Elizabeth Beck is the Data Controller for personal data provided by clients, partners, and any individuals who interact with our services. We determine the purposes and means of processing personal data.

3. Types of Data Collected

We may collect and process the following types of personal data:

  • Full names, addresses, and contact details.

  • Identification information where required by law.

  • Case-related data provided by clients for investigative or security advisory purposes.

  • Payment details for invoicing purposes.

4. Legal Basis for Processing

We collect and process personal data under the following legal bases:

  • Contractual necessity: When data processing is required to fulfil a contract or service agreement with a client.

  • Legal obligation: When processing is necessary for compliance with legal obligations.

  • Legitimate interest: Where processing is required for the operational needs of Crossbeck without infringing individual rights.

  • Consent: When explicit consent is obtained for specific data processing activities.

5. How We Use Personal Data

Personal data is used strictly for the following purposes:

  • Delivering investigative support and security advisory services.

  • Responding to client inquiries and maintaining client records.

  • Processing payments and managing financial transactions.

  • Complying with legal and regulatory requirements.

  • Enhancing service delivery through internal record-keeping.

6. Data Storage & Security

We take all reasonable precautions to protect personal data from loss, misuse, or unauthorized access. Measures include:

  • Secure non-networked storage with encryption.

  • Access controls to ensure only authorized personnel handle personal data.

  • Regular security audits and risk assessments.

  • Data minimization policies to store only essential information.

7. Data Retention & Disposal

  • Personal data is retained only for as long as necessary to fulfil the purpose for which it was collected, comply with legal obligations, or protect the Company’s interests.
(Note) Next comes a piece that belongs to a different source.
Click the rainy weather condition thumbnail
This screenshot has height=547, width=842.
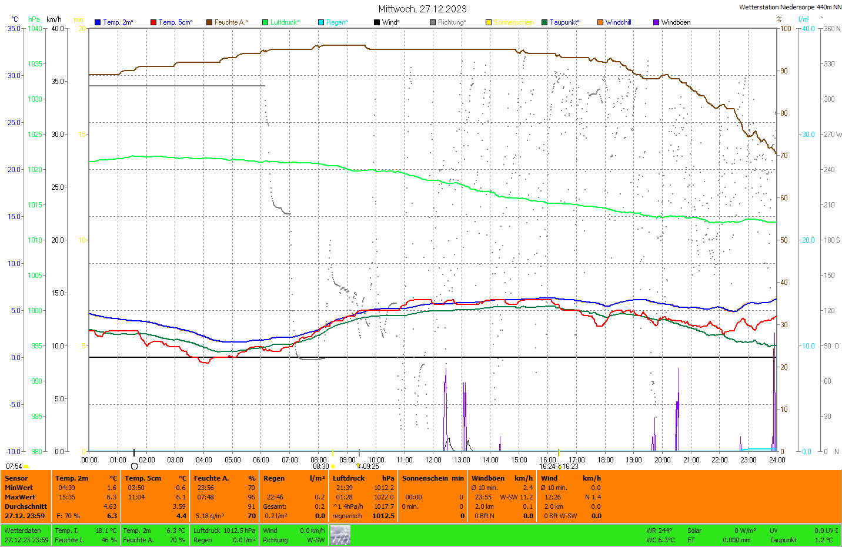[340, 535]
  • Investigation-related data will be retained for 6 years after case closure unless required for legal purposes.

  • Upon reaching retention limits, data is securely disposed of via digital deletion or physical document shredding.

8. Data Sharing & Third-Party Processors

We do not sell or share personal data with third parties unless:

  • It is required to fulfil the services outlined in our contract.

  • It is necessary for legal or regulatory compliance.

  • The data subject has given explicit consent.

  • A subcontractor under our direct supervision requires access to perform agreed services.

9. Data Subject Rights

Individuals have the following rights under GDPR:

  • The right to access their personal data held by Crossbeck.

  • The right to request correction of inaccurate or incomplete data.

  • The right to request data deletion (‘right to be forgotten’).

  • The right to restrict processing under certain conditions.

  • The right to object to processing based on legitimate interests.

  • The right to data portability in a structured format.

Requests regarding personal data can be made in writing to Crossbeck Investigations Ltd, 3 Grosvenor Road, West Yorkshire,WF17 0LX.

10. Data Breaches & Incident Response

  • Any personal data breach will be assessed and, where required, reported to the Information Commissioner's Office (ICO) within 72 hours.

  • Affected individuals will be notified if there is a high risk to their rights and freedoms.

11. Policy Updates & Review

This policy is reviewed annually or upon significant regulatory changes. Updates will be communicated via our website or direct client notifications.

12. Contact Information For any GDPR-related inquiries or to exercise your data rights, please contact:

Elizabeth Beck
Crossbeck Investigations Ltd.
3 Grosvenor Road, West Yorkshire,WF17 0LX
crossbeckinvestigations@gmail.com
07503 064839

By engaging with Crossbeck, clients and data subjects acknowledge this policy and consent to the terms outlined above.